Oakland International Airport today adds another transatlantic competitor as new low-cost Level begins Barcelona service. It’s the latest in a growing roster of international flights at OAK, and it makes us wonder how much the airport can handle in its current state.
The new service from Level – with a two-class, 314-passenger A330 flying the route three days a week – comes just five days ahead of new twice-weekly Oakland-Barcelona flights from Norwegian, which has settled on the East Bay airport as its preferred home in the Bay Area. (OAK-BCN fares started as low as $400 round trip, but are now running $500-$700 for peak summer season trips.)
Level’s parent, International Airlines Group (which owns British Airways and Iberia), has also settled on Oakland — as the gateway where it will fight back against the low-cost flights of Norwegian. At the end of March, British Airways started four weekly flights from Oakland to London Gatwick — a route that Norwegian has flown for more than a year, and will boost from three flights a week to four this fall.
On the same day that BA launched those OAK-Gatwick flights, Norwegian started twice-weekly service from Oakland to Copenhagen; it already flies from OAK to Oslo and Stockholm.
Is your mind sufficiently boggled by all that?
That’s just part of the burgeoning international growth at Oakland. In addition:
- Norwegian just announced plans to begin twice-weekly service next February from Oakland to Rome Fiumicino – the first Bay Area non-stops to Italy in many years. There is some speculation that IAG’s Level could decide to go head-to-head with Norwegian on that route as well.
- In February, Southwest Airlines kicked off its first international service from Oakland, with daily flights to Puerto Vallarta and San Jose del Cabo/Los Cabos, Mexico.
- Mexican low-cost carrier Volaris recently won rights to operate from Oakland to Mexico City, with service expected to begin by summer of 2018.
With all the new transatlantic service, Oakland has surpassed San Diego to become California’s third-largest gateway to Europe.

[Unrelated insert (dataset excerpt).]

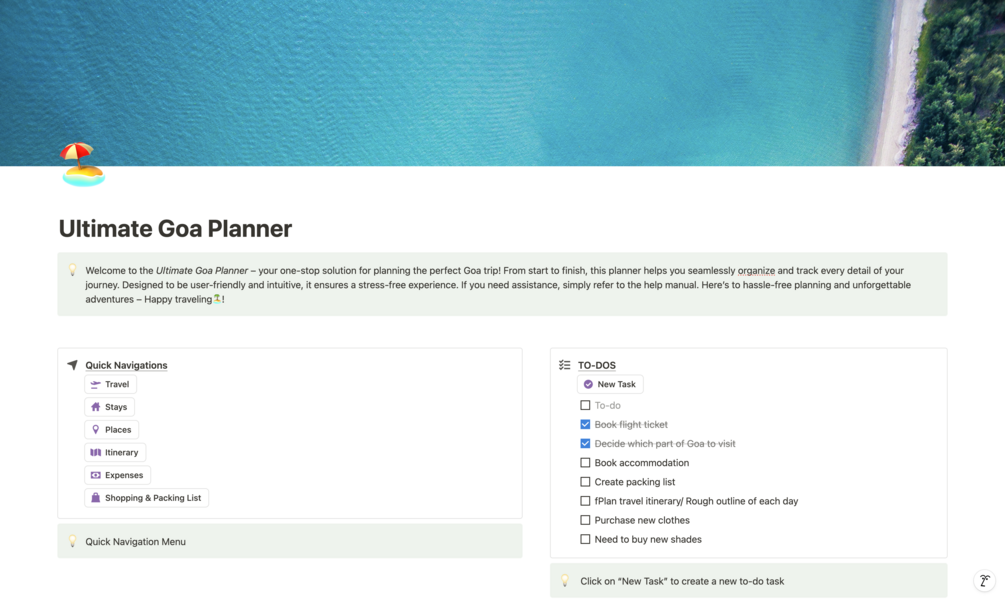Uncheck the Book flight ticket task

The airport is doing its part this year to give those carriers a boost: Through August 15, it is offering five free days of parking, worth $120, to travelers flying roundtrip to Europe.

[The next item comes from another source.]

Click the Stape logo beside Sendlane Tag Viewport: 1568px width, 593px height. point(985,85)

But all that growth comes at a cost: We’ve been hearing some grousing from readers about long waiting times at Customs and Immigration at Oakland airport.

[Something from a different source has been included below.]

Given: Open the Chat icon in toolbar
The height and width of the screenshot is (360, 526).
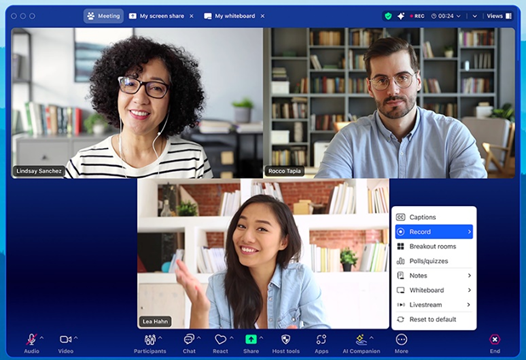Looking at the screenshot, I should tap(189, 339).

Here are some select quotes from emails sent from the plane waiting on the OAK tarmac from reader SS: Trapped w/babies on sweltering Southwest flight from Puerto Vallarta. Customs can’t handle our flight & another big Norwegian flight that came in. So we’re stuck on plane.
Later, SS wrote: There were TWO 200-300 passenger widebodies processed ahead of us. Norwegian Air & British Airways. Only four customs agents processing passengers when we arrived to customs- three for US citizens, and one for non-US. OAK clearly unprepared for this new level of international arrivals. Even customs hall wasn’t large enough to handle us well.
Emails like that make us wonder about the ability of OAK’s international terminal to handle all the growth (the airport recently reported that its overall passenger numbers during April jumped almost 13 percent year-over-year).
We reached out to airport spokesperson Keonnis Taylor about this, and she wrote: The events of last evening were partially the result of irregular operations. Southwest Airlines Flight 125 arrived 20 minutes early and the international arrival gates were occupied by other flights. Unfortunately, about the same time as this early arrival, a system-wide outage of CBP’s APC (Automated Passport Control) kiosks occurred. The outage, which was not limited to OAK, required all passengers arriving on international flights to be processed through Customs without the benefit of the APCs, which streamline the process otherwise fully conducted by its agents. This kiosk outage caused delays in passenger processing and, subsequently, a long period of waiting for other aircraft that had arrived, which were not able to access the International Arrivals Building until after previous international arrivals had deplaned all passengers.
Fortunately, OAK is hard at work on a $35 million expansion of its international arrivals facility, which should be finished this summer. Plus, Oakland does have Global Entry, which should help when things get backed up!